-- Supplied data --
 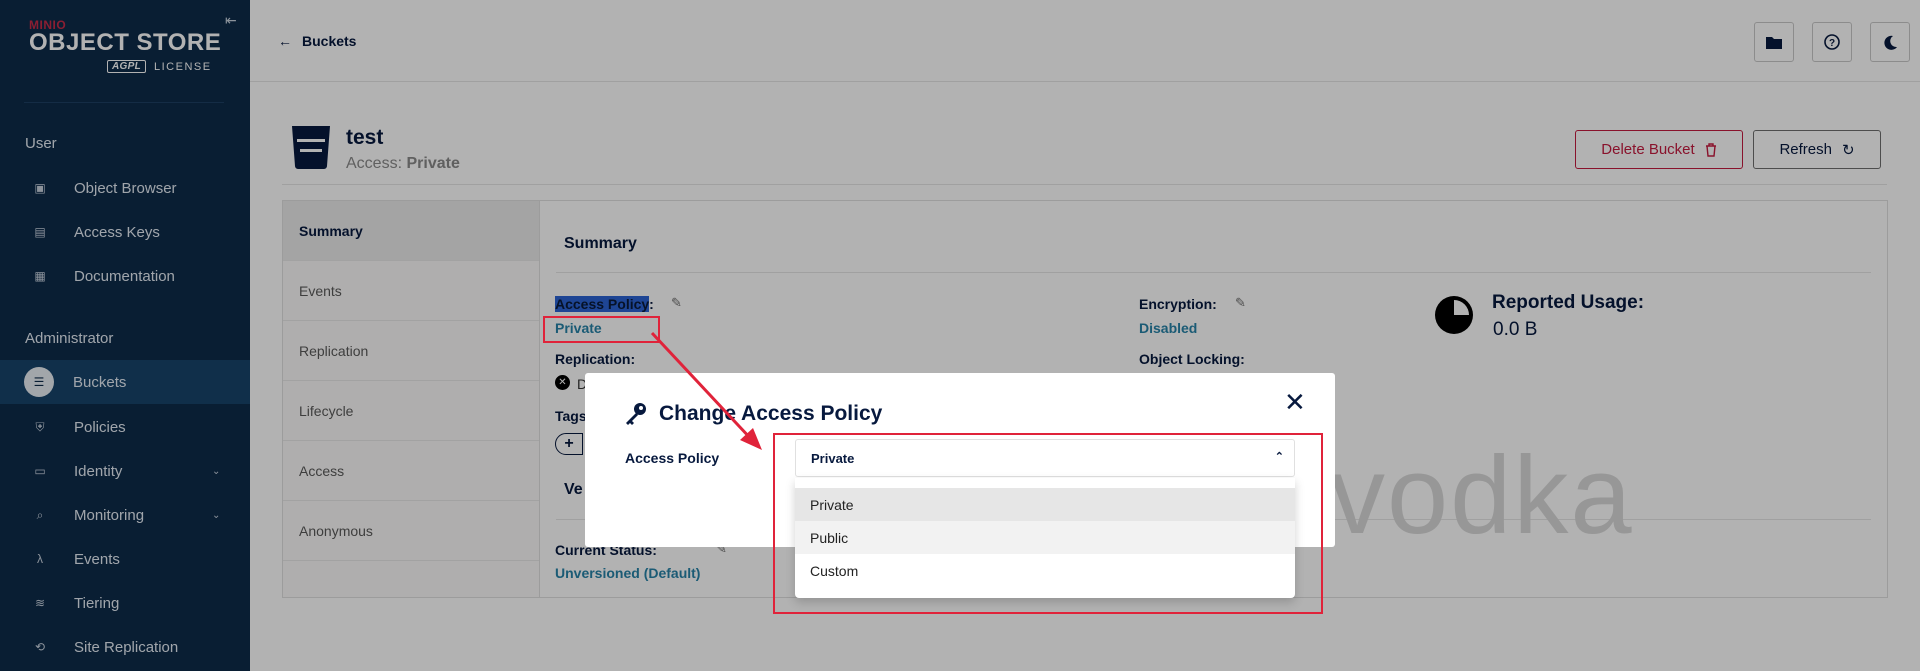 I want to click on close-icon: ✕, so click(x=1295, y=402).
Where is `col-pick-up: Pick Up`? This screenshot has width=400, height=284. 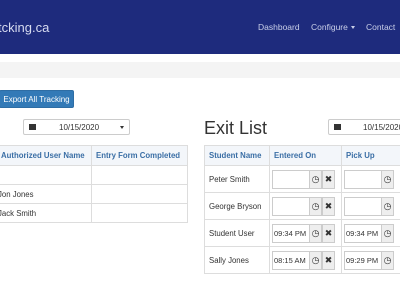
col-pick-up: Pick Up is located at coordinates (370, 156).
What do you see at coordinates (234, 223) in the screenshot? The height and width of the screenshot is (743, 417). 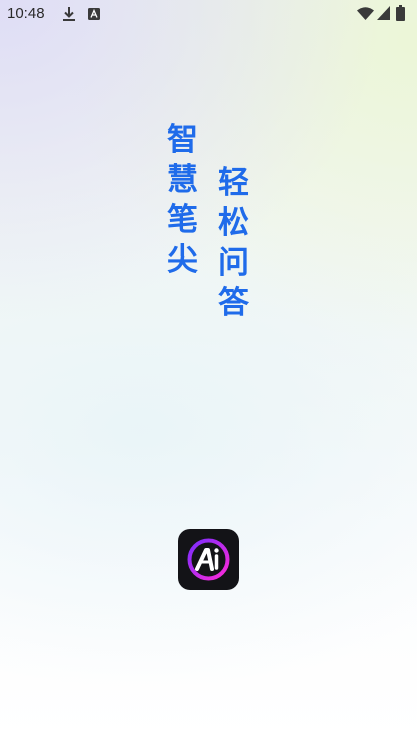 I see `slogan-char: 松` at bounding box center [234, 223].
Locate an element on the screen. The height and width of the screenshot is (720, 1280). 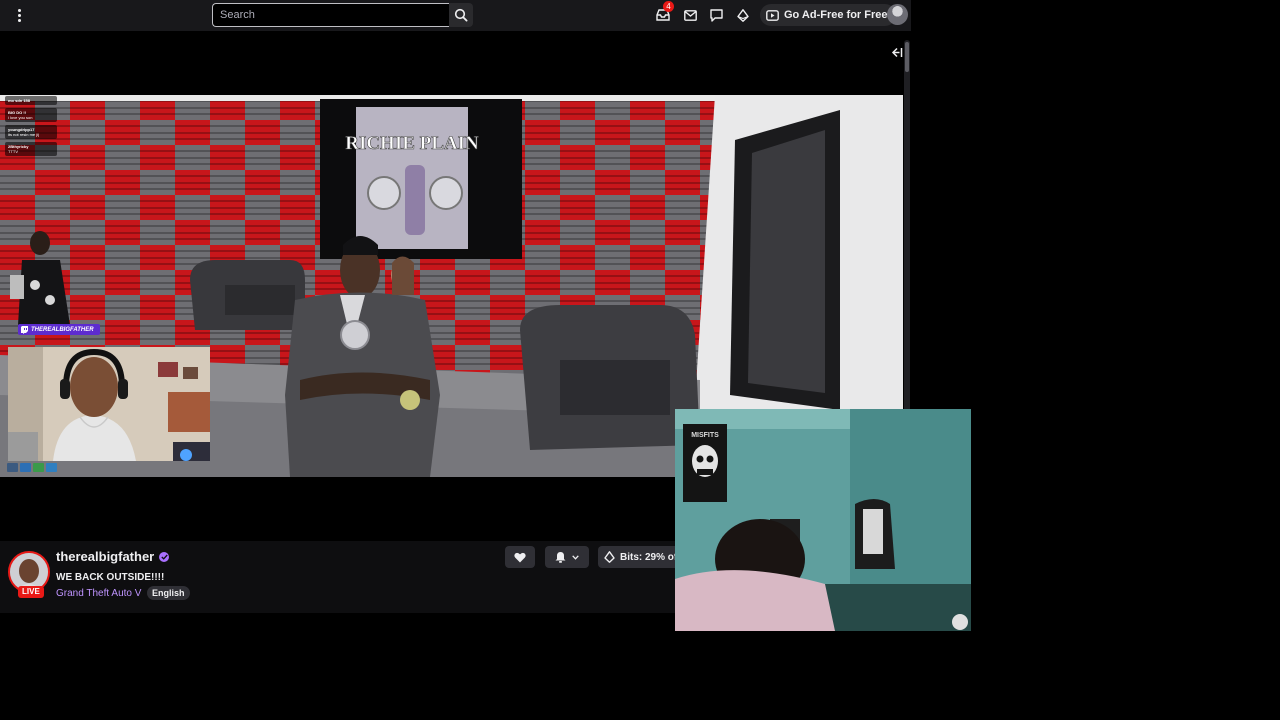
search-icon is located at coordinates (461, 15).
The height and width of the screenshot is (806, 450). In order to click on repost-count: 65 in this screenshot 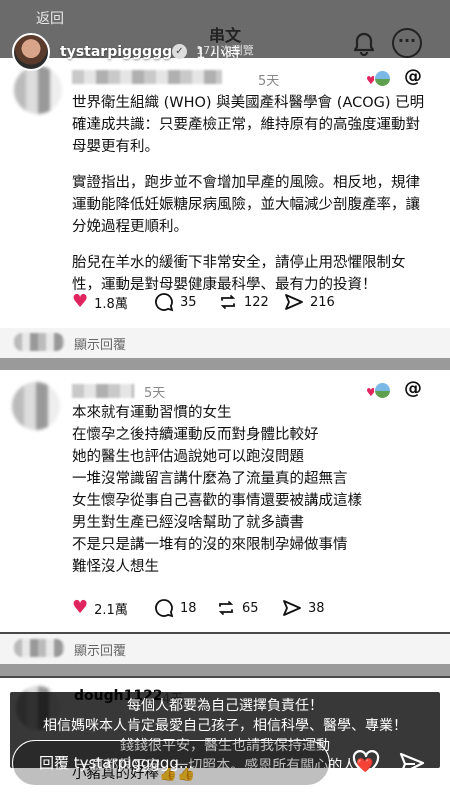, I will do `click(250, 608)`.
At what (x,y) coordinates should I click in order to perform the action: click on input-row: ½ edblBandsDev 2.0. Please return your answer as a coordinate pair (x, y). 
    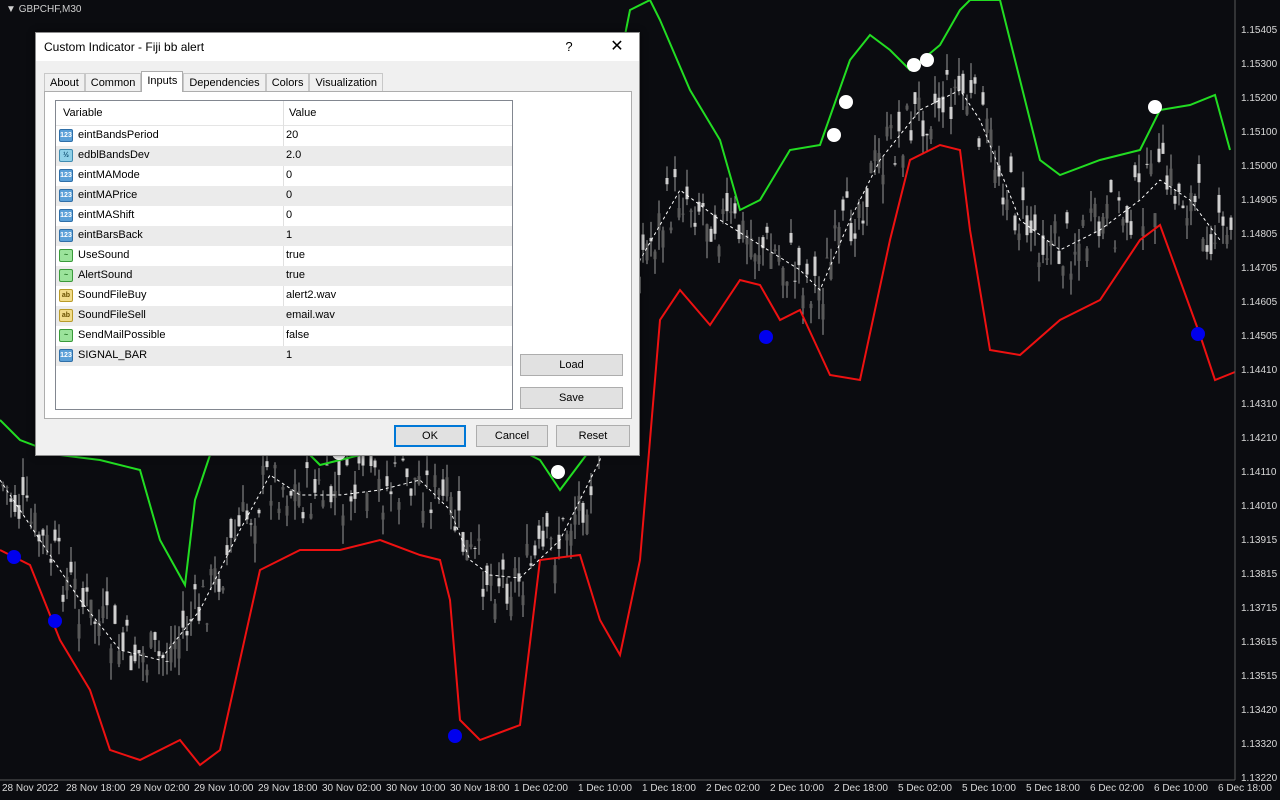
    Looking at the image, I should click on (284, 156).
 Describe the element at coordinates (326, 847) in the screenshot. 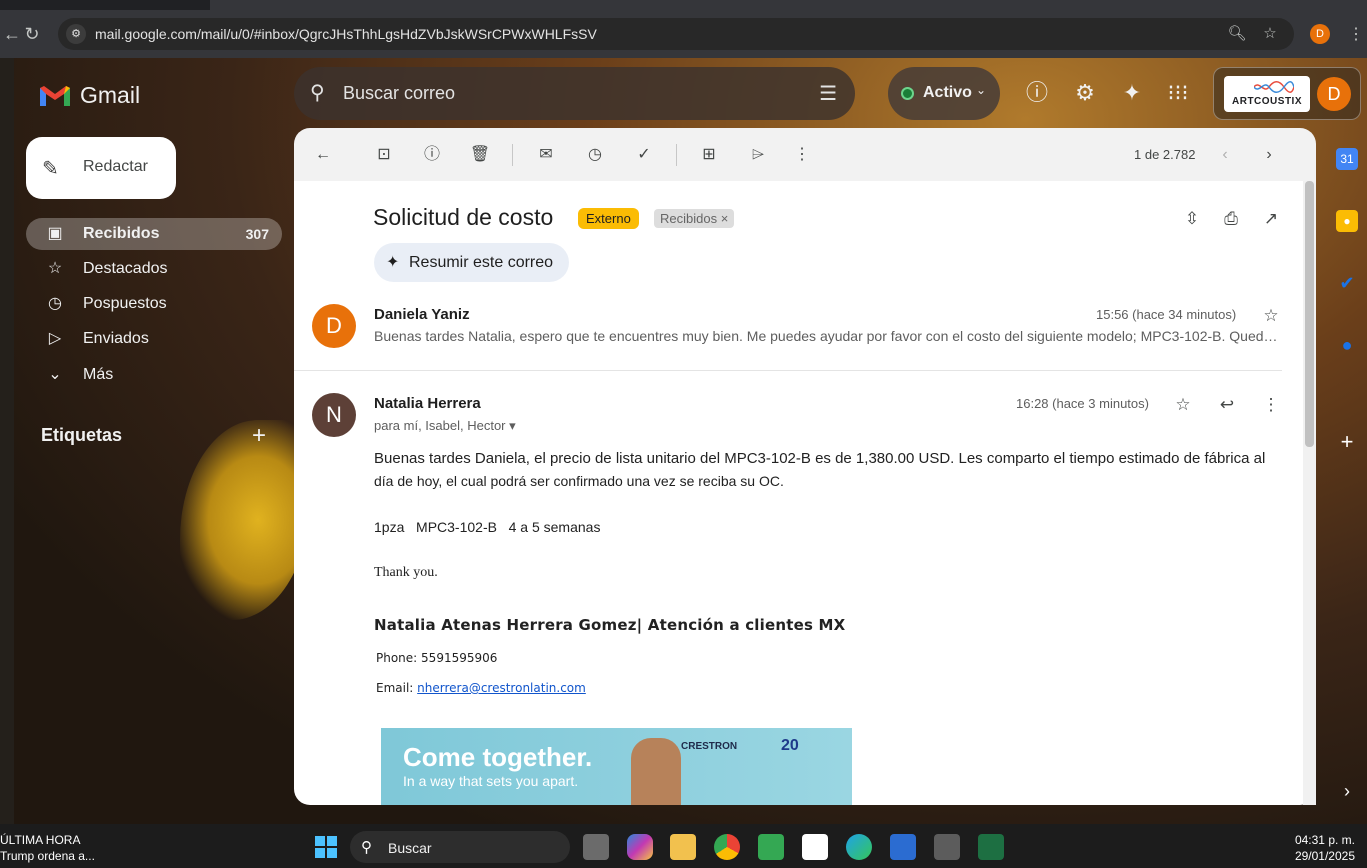

I see `windows-start-icon` at that location.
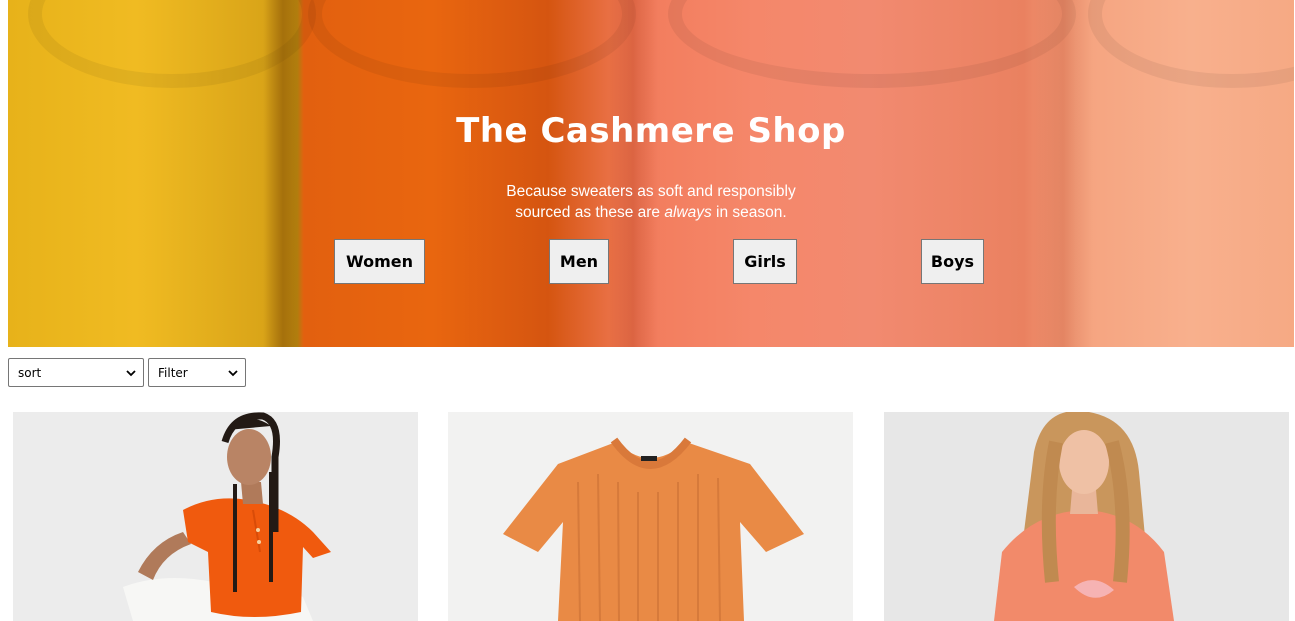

-- Work instruction --
Convert everything from the line containing "Describe the element" down to the end of the listing into a JSON list of strings, one string per line, leaving out blank lines and any pictures.

-- Solution below --
[
  " Describe the element at coordinates (326, 847) in the screenshot. ",
  "I see `windows-start-icon` at that location."
]